If you are used to playing on the tabletop, the process of playing a game over E-mail may seem cumbersome at first. However, once you get used to it, it's quite natural, and not as clumsy as it seems. This document only covers playing with V_Map or JV_Map. The process will be different with other utilities.
One opponent creates the VMP file with JV_Map or V_Map, and places his counters on the file. He writes the VMP file out, and E-mails it to the second opponent.
The second opponent reads that VMP file into his utility, places his counters, writes out the VMP file, and sends it back to the first opponent. At this point, the game goes into normal play.
The player whose turn it is first makes sure that he's looking at the latest VMP file, either one he wrote himself or that was sent to him by his opponent. He moves as many of his pieces as he can until his turn is over, until he requires the results of the dice to decide what further moves he wants to make, or until he requires input from the other player. At this point, he writes out the VMP file, and sends it as an E-mail attachment to his opponent, along with any other instructions, notes, or wanton chatter in the body of the E-mail message.
If it is the end of the player's turn, go to step 8.
If input from the opponent is required, the player whose turn it is waits for an E-mail message back from his opponent.
If any rolls of the dice are required, the player whose turn it is performs them, for instance, by submitted E-mail to the the www.pbm.com dice server.
The player whose turn it is makes the changes to the game board (removing destroyed units, etc.) that result from the rolls of the dice. He writes out a VMP file and sends it in E-mail to his opponent.
Repeat steps 3-7 until the current player's turn is over.
It is now the other players turn. He should perform steps 3-8.
To avoid confusion, it is a good idea each time you write out a VMP file to give it a new name, a name which hasn't been used yet in this game. One way to do that is to append a 3-digit number to the end of the VMP file. For example, a game of GEV might start with a VMP file named "gev000.vmp". The next time somebody writes out and mails a VMP file, he would call it "gev001.vmp". The next after that, "gev002.vmp", and so forth. That way, you always know what is the latest file, and you can be sure that you and your opponent are looking at the same VMP file when you are talking about the same filename.
Note that you don't just mail a VMP file at the end of each turn. You may mail several VMP files within one player's turn.
Obviously, the turn sequence above isn't intended to be a way of describing how you run all games, although it is general enough that the play of most games can be described by it. You may need to modify it as appropriate. For instance, in a game of GEV, if an overrun occurs, there may be several effective mini-turns back and forth between the two players, even though according of the rules of the game it's still within one player's "turn". Some games have rules that will require special procedures to be agreed upon by the two opponents before the game starts.
There may be cases where play can be sped up when one player gives "standing orders" that allow the other player to skip step 5. As an example, in a game of Compact Combat, one player may hold and action and declare that, "If my character is attacked, I will perform a Defend action; the skill I will defend with has a rating of xxx."
Unlike a tabletop game, a PBEM game is rarely something to which you will devote your full undivided attention!
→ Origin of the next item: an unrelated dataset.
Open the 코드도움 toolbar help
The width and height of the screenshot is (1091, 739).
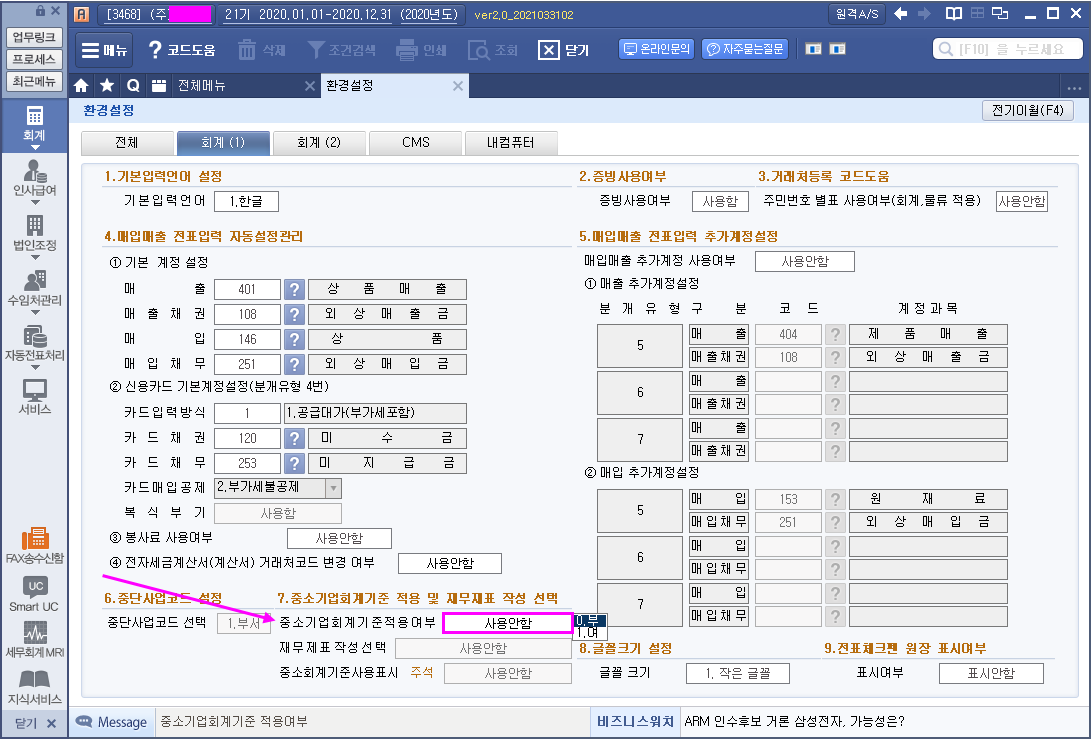click(181, 50)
When you are stuck on step 5 above, or when it's your opponent's turn, minutes, hours, days, or weeks could elapse while your opponent thinks about his move, takes coffee breaks, takes a shower, goes to work for the day, or goes abroad on vacation. A game that might take an hour to play in person might last an hour, an evening, a few days, or even months. This may sound wasteful, but it's not, because during the game you too are free to think about other things, get coffee, take a show, go to work for the day, or go abroad on vacation. A PBEM game is something that you have going on in the background, which every so often you pay attention to in order to make your move.